Problem statement: Rewrite the entries below as a JSON list of strings with one string per line, leaving out any blank lines.

☆ ☆ ☆ ☆ ☆ ☆ ☆

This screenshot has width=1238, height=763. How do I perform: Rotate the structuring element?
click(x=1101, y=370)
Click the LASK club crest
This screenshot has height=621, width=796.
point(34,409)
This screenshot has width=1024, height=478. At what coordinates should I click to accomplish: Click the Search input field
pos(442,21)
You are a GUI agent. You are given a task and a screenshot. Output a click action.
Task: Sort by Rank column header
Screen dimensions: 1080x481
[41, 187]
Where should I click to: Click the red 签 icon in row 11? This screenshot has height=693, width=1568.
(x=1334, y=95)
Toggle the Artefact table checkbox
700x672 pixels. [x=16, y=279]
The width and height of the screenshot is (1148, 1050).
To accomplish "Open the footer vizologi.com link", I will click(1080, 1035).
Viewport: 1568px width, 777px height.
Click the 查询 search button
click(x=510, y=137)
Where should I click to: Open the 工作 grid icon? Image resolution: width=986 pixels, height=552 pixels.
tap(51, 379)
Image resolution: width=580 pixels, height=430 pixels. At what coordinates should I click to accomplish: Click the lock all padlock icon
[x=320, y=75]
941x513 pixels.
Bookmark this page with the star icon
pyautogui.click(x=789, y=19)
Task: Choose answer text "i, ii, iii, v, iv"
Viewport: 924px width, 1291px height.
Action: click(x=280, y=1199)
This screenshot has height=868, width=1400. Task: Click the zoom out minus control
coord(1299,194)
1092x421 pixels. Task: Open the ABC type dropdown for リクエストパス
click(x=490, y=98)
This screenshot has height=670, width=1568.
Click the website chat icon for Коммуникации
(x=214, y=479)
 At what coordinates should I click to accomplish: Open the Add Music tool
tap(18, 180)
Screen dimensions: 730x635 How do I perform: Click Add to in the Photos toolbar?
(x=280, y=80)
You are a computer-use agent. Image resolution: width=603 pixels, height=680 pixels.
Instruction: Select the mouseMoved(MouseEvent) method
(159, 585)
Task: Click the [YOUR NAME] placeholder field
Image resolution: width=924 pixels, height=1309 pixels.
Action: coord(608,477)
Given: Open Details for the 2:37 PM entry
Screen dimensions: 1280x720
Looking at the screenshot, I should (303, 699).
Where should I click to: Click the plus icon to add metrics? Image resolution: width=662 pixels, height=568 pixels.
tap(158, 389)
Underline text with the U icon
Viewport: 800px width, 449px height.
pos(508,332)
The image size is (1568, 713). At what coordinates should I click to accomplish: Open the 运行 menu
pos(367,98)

☆ ☆ ☆ ☆ ☆ ☆ ☆

Exercise result:
[
  "This screenshot has width=1238, height=763. How do I perform: Rotate the structuring element?",
  "click(x=1101, y=370)",
  "Click the LASK club crest",
  "This screenshot has height=621, width=796.",
  "point(34,409)",
  "This screenshot has width=1024, height=478. At what coordinates should I click to accomplish: Click the Search input field",
  "pos(442,21)",
  "You are a GUI agent. You are given a task and a screenshot. Output a click action.",
  "Task: Sort by Rank column header",
  "Screen dimensions: 1080x481",
  "[41, 187]",
  "Where should I click to: Click the red 签 icon in row 11? This screenshot has height=693, width=1568.",
  "(x=1334, y=95)",
  "Toggle the Artefact table checkbox",
  "700x672 pixels. [x=16, y=279]",
  "The width and height of the screenshot is (1148, 1050).",
  "To accomplish \"Open the footer vizologi.com link\", I will click(1080, 1035).",
  "Viewport: 1568px width, 777px height.",
  "Click the 查询 search button",
  "click(x=510, y=137)",
  "Where should I click to: Open the 工作 grid icon? Image resolution: width=986 pixels, height=552 pixels.",
  "tap(51, 379)",
  "Image resolution: width=580 pixels, height=430 pixels. At what coordinates should I click to accomplish: Click the lock all padlock icon",
  "[x=320, y=75]",
  "941x513 pixels.",
  "Bookmark this page with the star icon",
  "pyautogui.click(x=789, y=19)",
  "Task: Choose answer text \"i, ii, iii, v, iv\"",
  "Viewport: 924px width, 1291px height.",
  "Action: click(x=280, y=1199)",
  "This screenshot has height=868, width=1400. Task: Click the zoom out minus control",
  "coord(1299,194)",
  "1092x421 pixels. Task: Open the ABC type dropdown for リクエストパス",
  "click(x=490, y=98)",
  "This screenshot has height=670, width=1568.",
  "Click the website chat icon for Коммуникации",
  "(x=214, y=479)",
  " At what coordinates should I click to accomplish: Open the Add Music tool",
  "tap(18, 180)",
  "Screen dimensions: 730x635 How do I perform: Click Add to in the Photos toolbar?",
  "(x=280, y=80)",
  "You are a computer-use agent. Image resolution: width=603 pixels, height=680 pixels.",
  "Instruction: Select the mouseMoved(MouseEvent) method",
  "(159, 585)",
  "Task: Click the [YOUR NAME] placeholder field",
  "Image resolution: width=924 pixels, height=1309 pixels.",
  "Action: coord(608,477)",
  "Given: Open Details for the 2:37 PM entry",
  "Screen dimensions: 1280x720",
  "Looking at the screenshot, I should (303, 699).",
  "Where should I click to: Click the plus icon to add metrics? Image resolution: width=662 pixels, height=568 pixels.",
  "tap(158, 389)",
  "Underline text with the U icon",
  "Viewport: 800px width, 449px height.",
  "pos(508,332)",
  "The image size is (1568, 713). At what coordinates should I click to accomplish: Open the 运行 menu",
  "pos(367,98)"
]